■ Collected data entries
»»

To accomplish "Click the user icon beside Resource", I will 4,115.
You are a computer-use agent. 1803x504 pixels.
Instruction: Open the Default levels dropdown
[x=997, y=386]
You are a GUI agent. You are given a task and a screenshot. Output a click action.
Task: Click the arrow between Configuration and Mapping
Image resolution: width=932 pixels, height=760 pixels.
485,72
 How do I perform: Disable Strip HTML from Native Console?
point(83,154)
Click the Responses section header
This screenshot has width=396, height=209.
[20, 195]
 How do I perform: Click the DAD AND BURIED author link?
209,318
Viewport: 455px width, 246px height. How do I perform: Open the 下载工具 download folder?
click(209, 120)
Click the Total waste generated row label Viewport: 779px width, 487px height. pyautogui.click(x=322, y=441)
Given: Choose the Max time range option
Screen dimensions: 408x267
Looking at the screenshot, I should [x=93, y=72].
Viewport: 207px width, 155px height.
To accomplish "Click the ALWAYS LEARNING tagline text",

««

■ What is expected
Copy here each line of the preceding records with "agent" in it.

■ Answer to this task
You are a computer-use agent. 1803x504 pixels.
You are a GUI agent. You are given a task and a screenshot. Output a click action.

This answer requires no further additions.